Sunday, 17 May 2015

Into The Woods: Blu Ray Review

Into The Woods: Blu Ray Review


Rating: M
Released by Disney DVD

A veritable Venn diagram of fairy-tales collide on the big screen in this version of the Stephen Sondheim /  James Lapine Tony Award-winning musical, starring Meryl Streep as a blue-haired witch.


Centring on James Corden and Emily Blunt's baker and their wife, the story tells of how the pair try to reverse a witch's curse that has left them childless.
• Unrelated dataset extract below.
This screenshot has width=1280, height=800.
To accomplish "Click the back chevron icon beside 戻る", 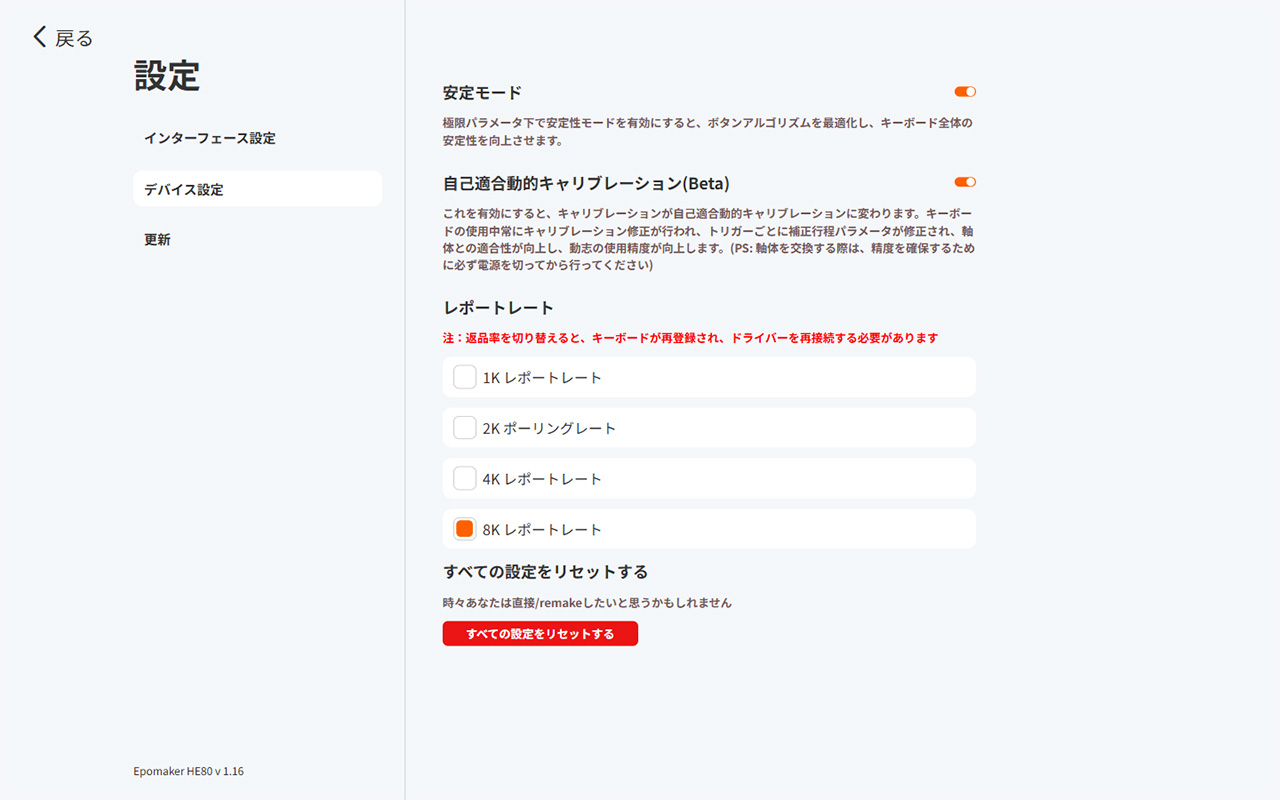I will (x=39, y=36).
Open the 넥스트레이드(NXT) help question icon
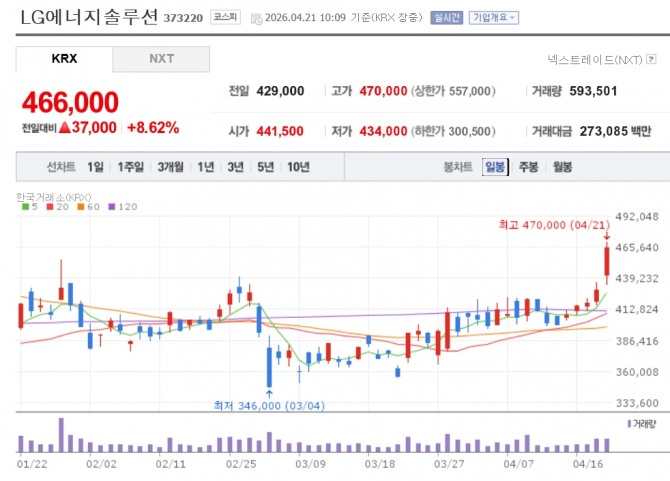This screenshot has width=670, height=481. (651, 59)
Given the quest of collecting four items to revoke the spell, the duo heads off into the woods, encountering famous fairy-tale characters like Cinderella, Jack, Rapunzel and Little Red Riding Hood on the way.
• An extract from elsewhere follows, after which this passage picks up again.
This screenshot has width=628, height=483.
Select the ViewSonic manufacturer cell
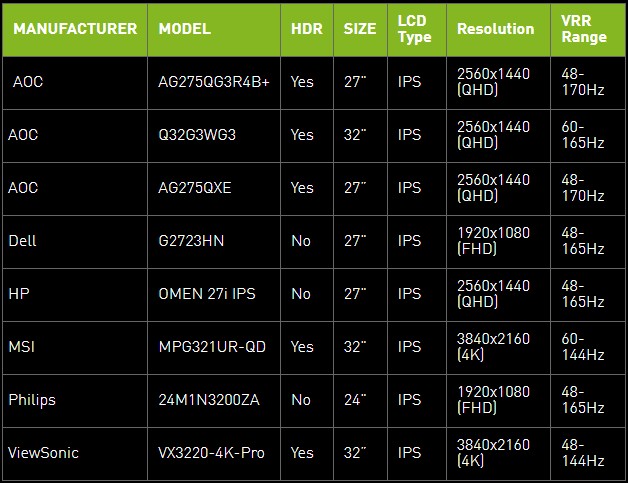(43, 453)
Into The Woods is a film of two halves. (Much like the musical in many ways)

The first hour is an irreverent, amusingly self-mocking look at the various stories and one which comes out of the stables firing on all cylinders, providing laughs, creepiness (Johnny Depp's cameo as the Big Bad Wolf is deeply unsettling) and setting the tone for the movie as it builds up to Happily Ever After aka the Disney norm - and what comes after.

Corden and Blunt have an affability that's endearing from the get go to the moment the shock-haired witch blows their bakery door down and reveals the deception within their world. Streep's compelling enough in the first hour, and commands most of the time she's on screen. Equally, Pine amuses in his OTT turn as the Prince, a blackguard whose hamminess is matched only by his poster boy poses and riffing on the perception of the Prince in fairy tales as a dishy dreamboat whose bravery is superseded by his ego.
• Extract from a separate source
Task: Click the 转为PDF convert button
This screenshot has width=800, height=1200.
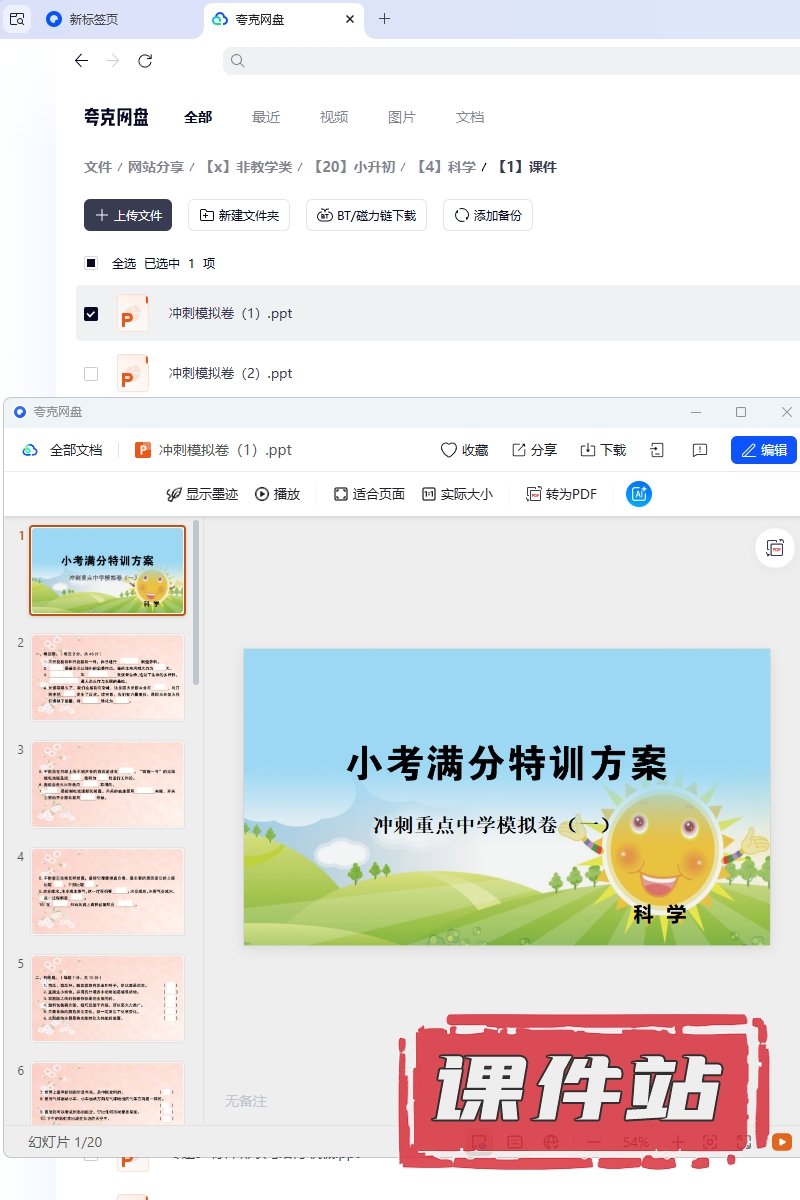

But it's the second half of Into The Woods which really lets itself down - possibly due to the slavish debt to its source material. Characters we've been asked to care for in the build up are casually tossed to one side or dismissed as the Giant's widow attacks. And the glut really starts to kick in too, with the energy levels falling quickly as we lurch toward the finish line. However, the holes really show as emotional exits fail to hit any such note and blink-and-you'll-miss-them endings are wasted as the blandness of some of the characters comes through. Costuming and music impress though, with Streep's impressive charisma and relative presence being the main takeaway of Into The Woods.

Unfortunately though, when the pace drops, the paper-thin nature of the characters and the relative blandness of their actors seeps uncomfortably to the fore leaving you lamenting the fact the film feels overlong and unnecessarily stuffed to the gills with moments that miss the mark rather than seizing them.

If you go Into The Woods today, you may be in for a mixed ride.